* **WHAT IS REQUIRED**: Write out exactly the lines running from the one with "The height and" to the end of the data, including both of those lines and excluding pictures.

***** DATA SUPPLIED

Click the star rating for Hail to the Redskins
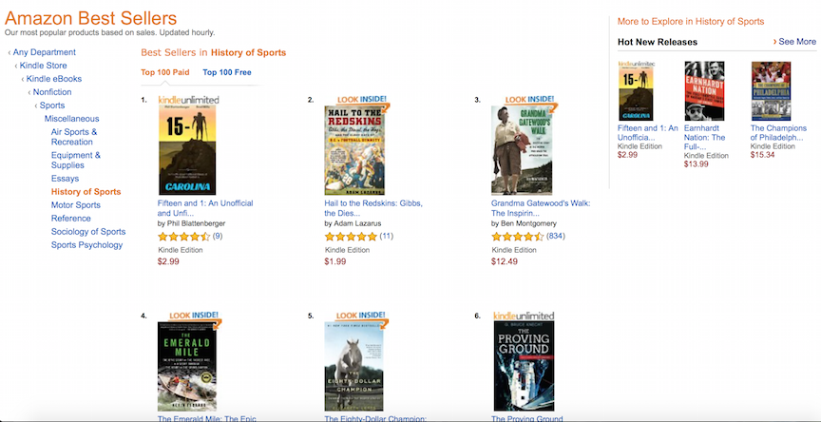This screenshot has width=821, height=422. point(351,237)
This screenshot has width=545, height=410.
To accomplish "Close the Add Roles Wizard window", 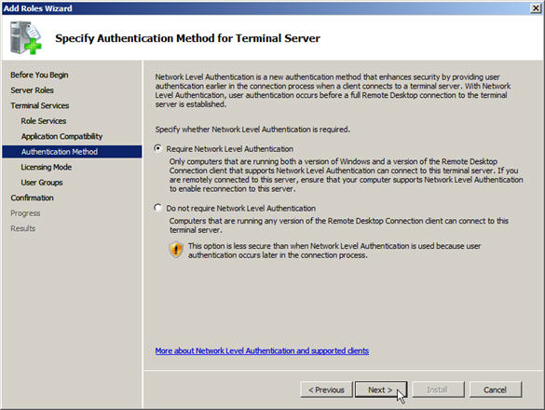I will pyautogui.click(x=536, y=8).
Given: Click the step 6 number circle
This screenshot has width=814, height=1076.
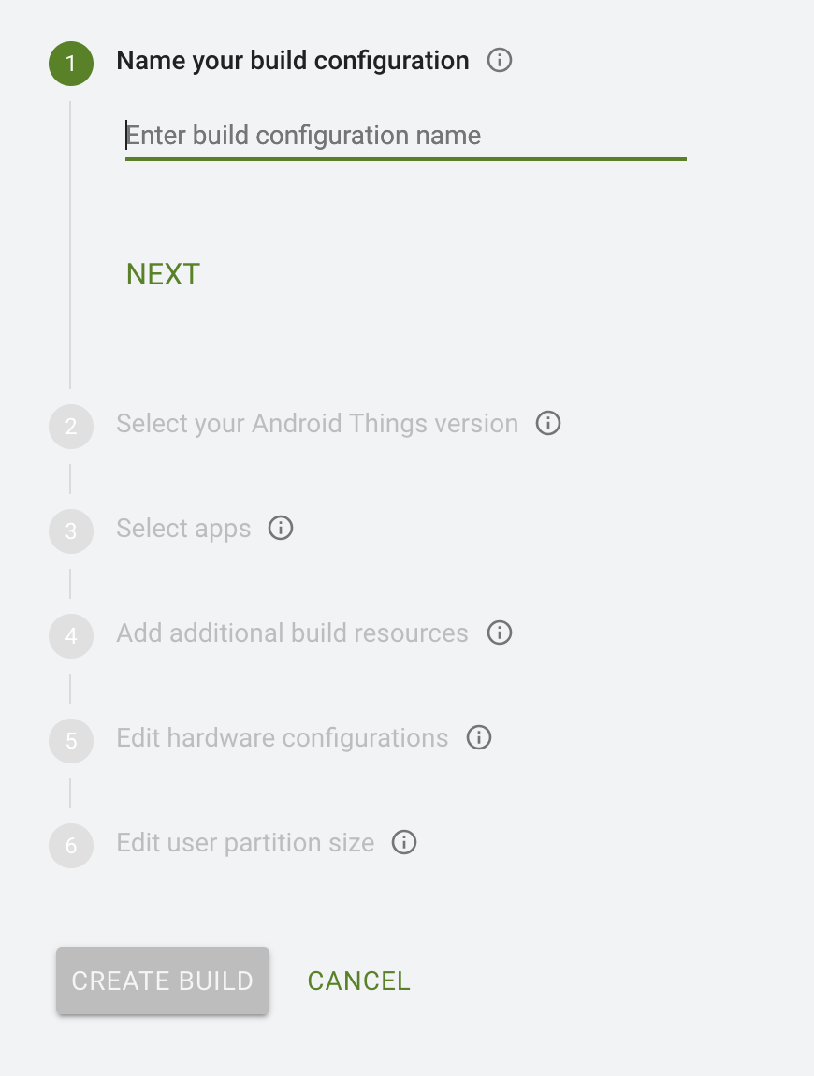Looking at the screenshot, I should 71,846.

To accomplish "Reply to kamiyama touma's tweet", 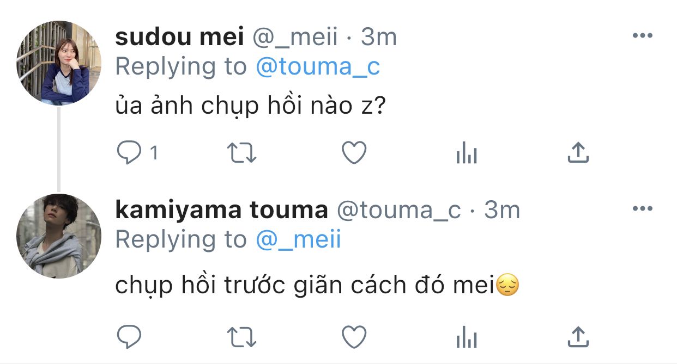I will pos(129,337).
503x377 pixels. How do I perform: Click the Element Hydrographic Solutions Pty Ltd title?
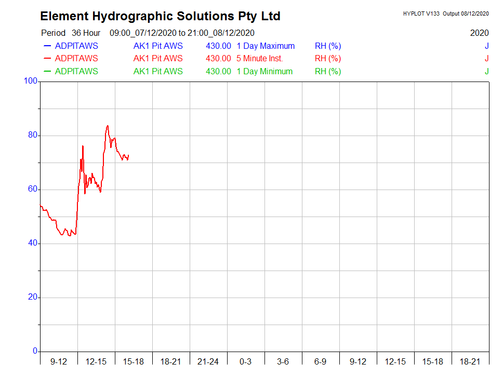(160, 16)
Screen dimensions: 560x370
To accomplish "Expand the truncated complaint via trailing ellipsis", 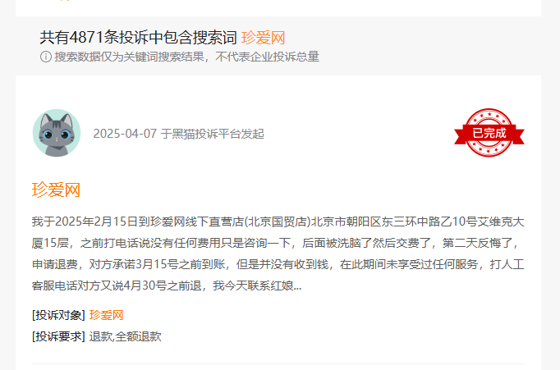I will click(x=297, y=286).
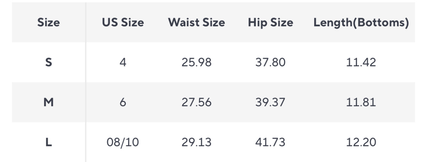
Task: Select the S size row label
Action: click(x=49, y=62)
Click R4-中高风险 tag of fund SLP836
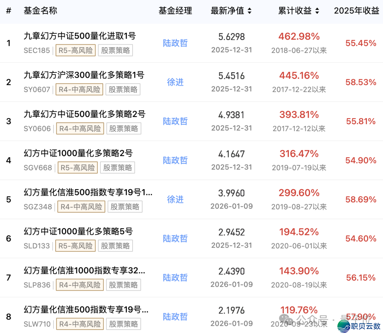This screenshot has width=383, height=335. (x=80, y=285)
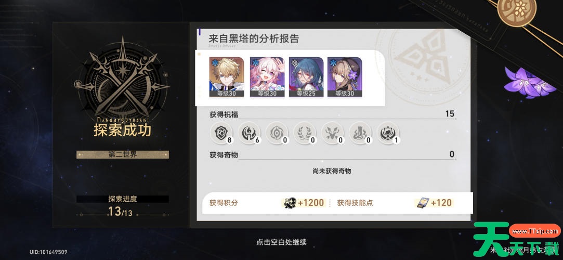Select the blessing path icon showing 6
Viewport: 563px width, 260px height.
click(249, 133)
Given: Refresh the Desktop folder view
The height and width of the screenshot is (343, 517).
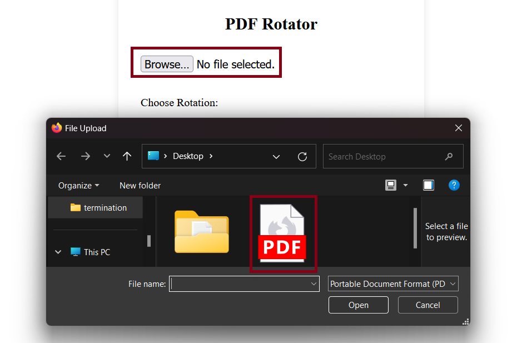Looking at the screenshot, I should [x=302, y=156].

**********

* **EXERCISE SOLUTION**:
The height and width of the screenshot is (343, 517).
Looking at the screenshot, I should [x=302, y=156].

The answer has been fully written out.